The present case satisfied two major criteria (pain and calf swelling and mononuclear cell infiltration [eosinophilic or not] with muscle cell invasion and necrosis on muscle biopsy) and three minor criteria (MRI or electromyographic evidence of focal myositis, absence of systemic illness, and peripheral eosinophilia) proposed by Selva-O’Callaghan et al.2, and was compatible with a diagnosis of FEM. Muscle MRI played an important role in reaching a diagnosis in the presented case because it showed direct evidence of muscle involvement providing important information on the extent and distribution of the lesion that led us to perform a diagnostic muscle biopsy. We regret that we did not perform ultrasound and D-dimer examination in order to exclude the possibility of deep vein thrombosis, which is the most important differential diagnosis of FEM. However, the presence of peripheral eosinophilia, a benign clinical course, and the absence of MRI findings suggesting venous thrombosis led us to reject the diagnosis of deep vein thrombosis. Recognition of this rare form of myositis will help clinicians to adopt a systematic approach and provide optimal treatment in patients with leg pain and swelling.

Acknowledgements

This study was supported by a 2-year (2019-2021) research grant from Pusan National University (Dae-Seong Kim).

Notes

Conflicts of Interest

The authors declare no conflicts of interest relevant to this article.

References

1. Kaufman LD, Kephart GM, Seidman RJ, Buhner D, Qvarfordt I, Nässberger L, et al.
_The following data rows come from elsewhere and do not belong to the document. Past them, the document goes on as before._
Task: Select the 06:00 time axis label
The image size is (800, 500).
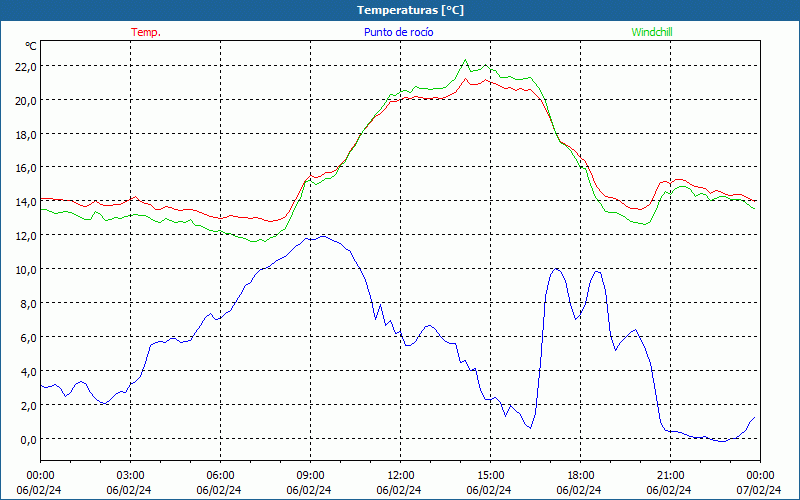Action: pos(220,475)
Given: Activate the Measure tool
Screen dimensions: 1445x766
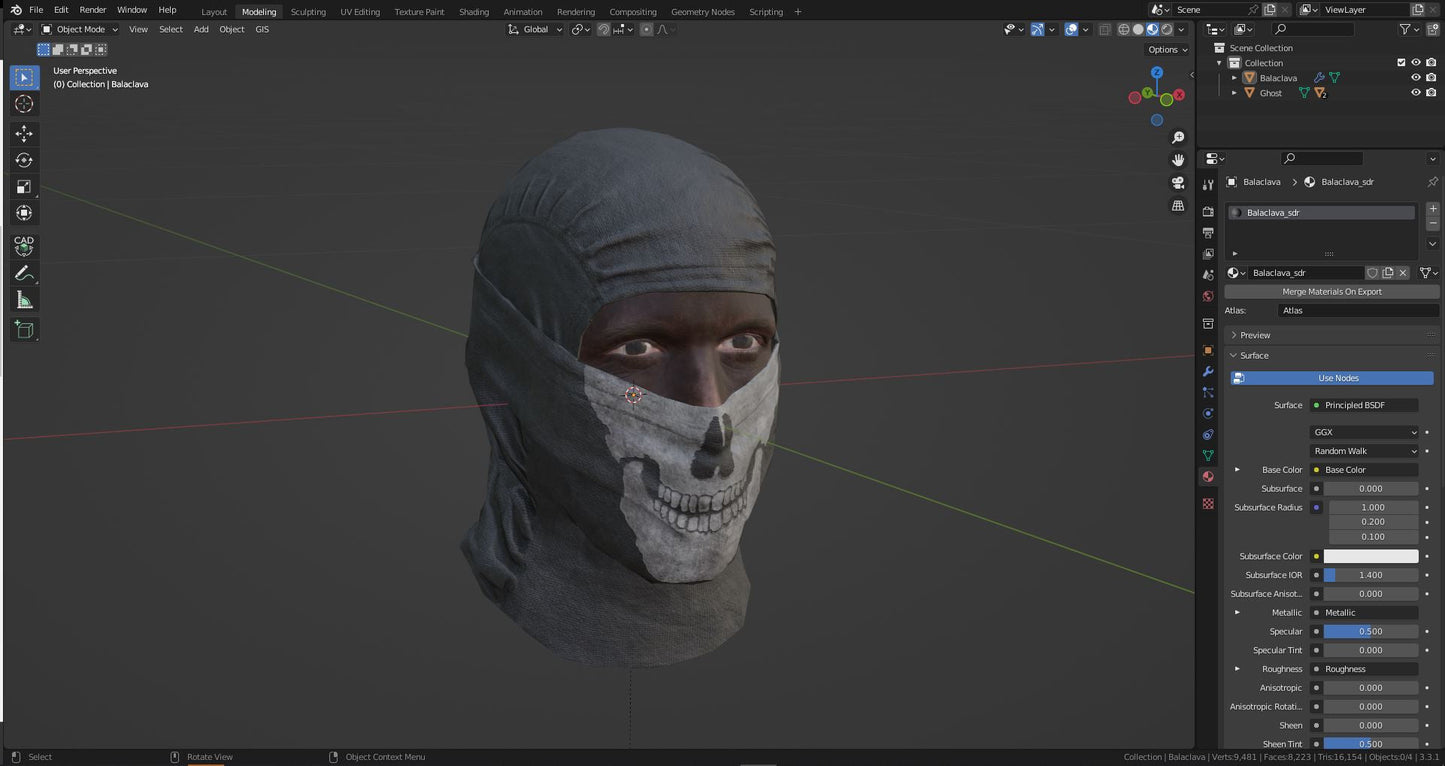Looking at the screenshot, I should tap(23, 299).
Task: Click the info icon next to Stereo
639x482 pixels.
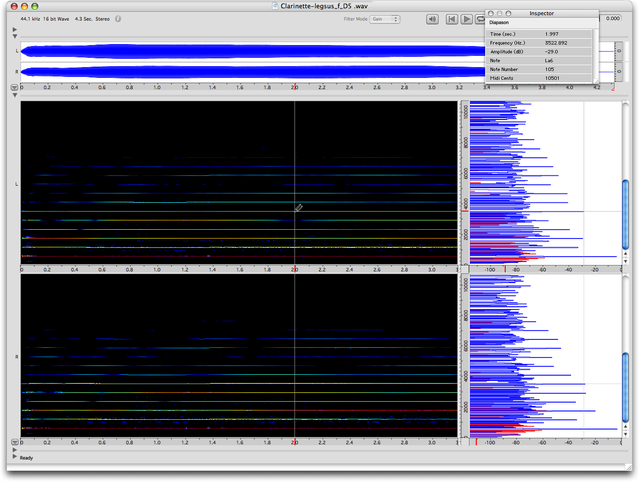Action: coord(118,18)
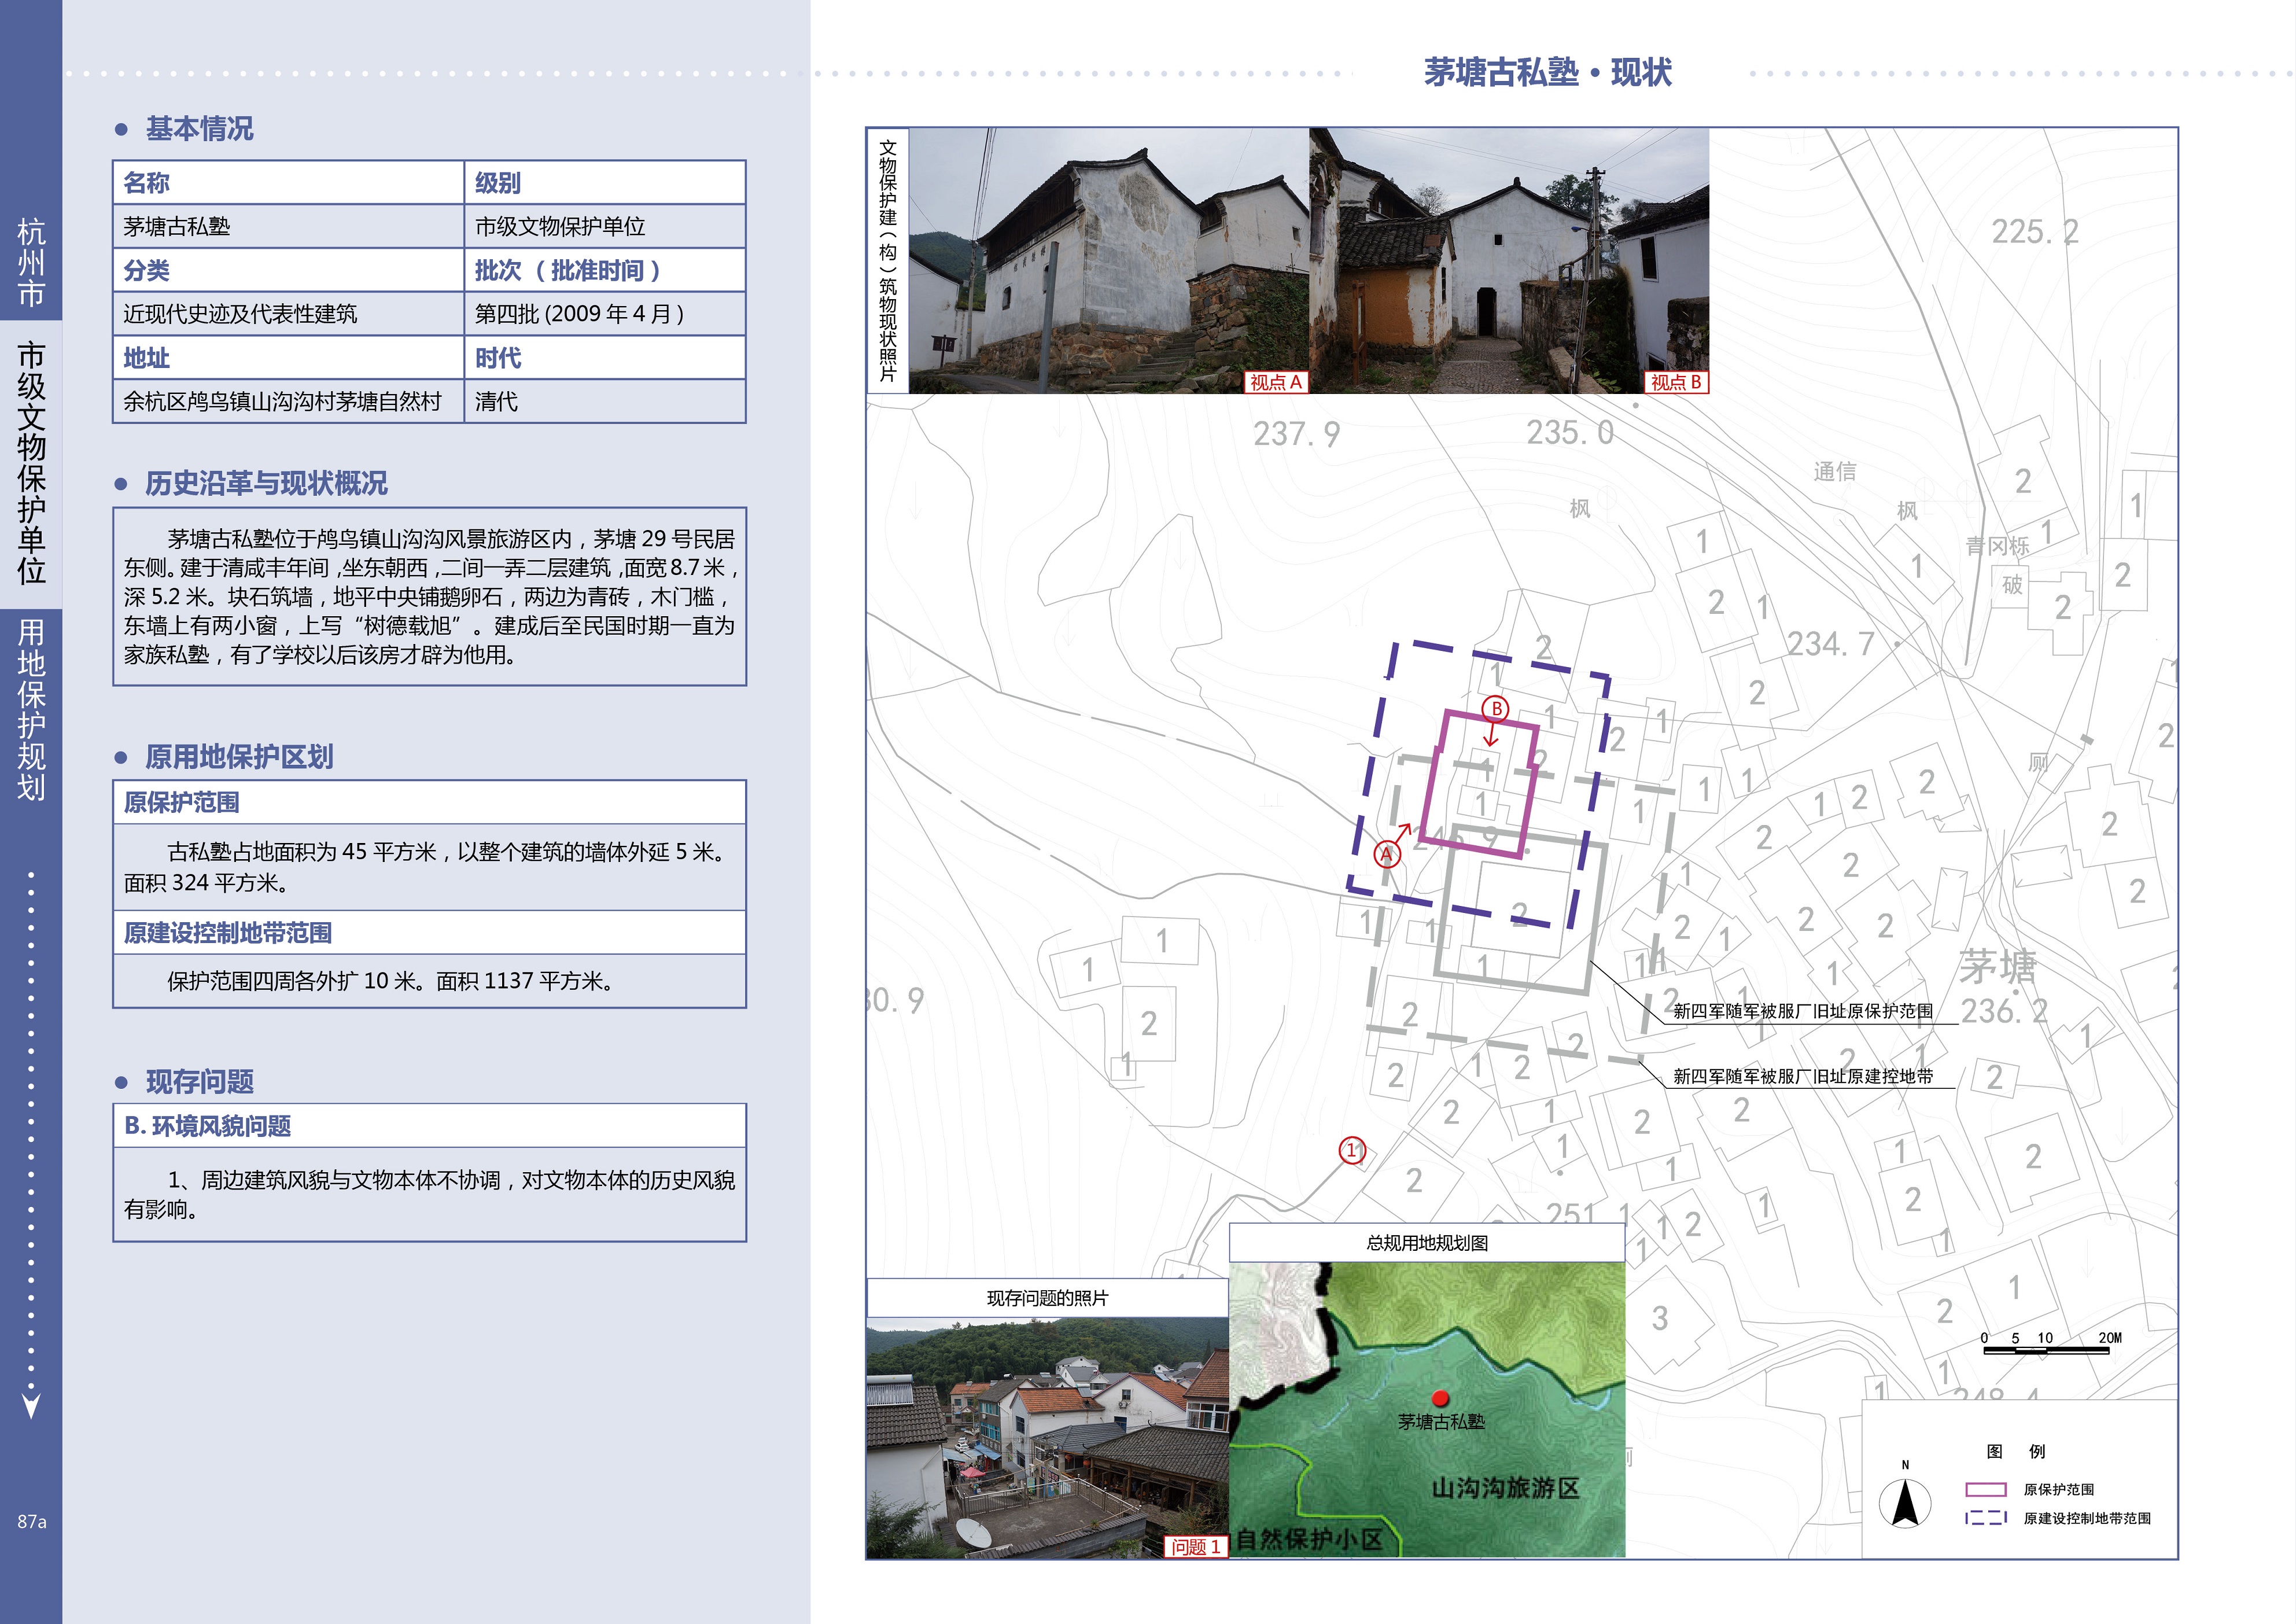Click the north arrow compass icon
Viewport: 2296px width, 1624px height.
pyautogui.click(x=1905, y=1502)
The spectrum of eosinophilic myositis. Clinical and immunopathogenic studies of three patients, and review of the literature. Arthritis Rheum 1993;36:1014–1024.
2. Selva-O’Callaghan A, Trallero-Araguás E, Grau JM. Eosinophilic myositis: an updated review. Autoimmun Rev 2014;13:375–378.
3. Gotlib J. World Health Organization-defined eosinophilic disorders: 2017 update on diagnosis, risk stratification, and management. Am J Hematol 2017;92:1243–1259.
4. Trüeb RM, Pericin M, Winzeler B, Wüthrich B, Burge G. Eosinophilic myositis/perimyositis: frequency and spectrum of cutaneous manifestations. J Am Acad Dermatol 1997;37:385–391.
5. Kobayashi Y, Fujimoto T, Shiiki H, Kitaoka K, Murata K, Dohi K. Focal eosinophilic myositis. Clin Rheumatol 2001;20:369–371.
6. Matsuse D, Ikezoe K, Shigeto H, Murai H, Ohyagi Y, Kira J. Case of eosinophilic myositis in continuum from localized nodular myositis. Rinsho Shinkeigaku 2008;48:36–42.

Article information Continued

Fig. 1.

T2-weighted muscle magnetic resonance imaging at the right mid-calf level shows multifocal high signal intensities in the tibialis anterior, extensor digitorum longus, and gastrocnemius muscles (A, white arrows). Gadolinium-enhanced T1-weighted image shows an enhancement at the same area (B).

Fig. 2.

Muscle biopsy from tibialis anterior muscle shows mononuclear cellular infiltrates in perimysial (A, white arrow) and perivascular (B, black arrow) spaces. Increased number of muscle fibers with internal nuclei was also observed (A). Black bar indicates 100 μm. (A) Hematoxylin and eosin stain (×200). (B) Modified Gomori-trichrome stain (×200).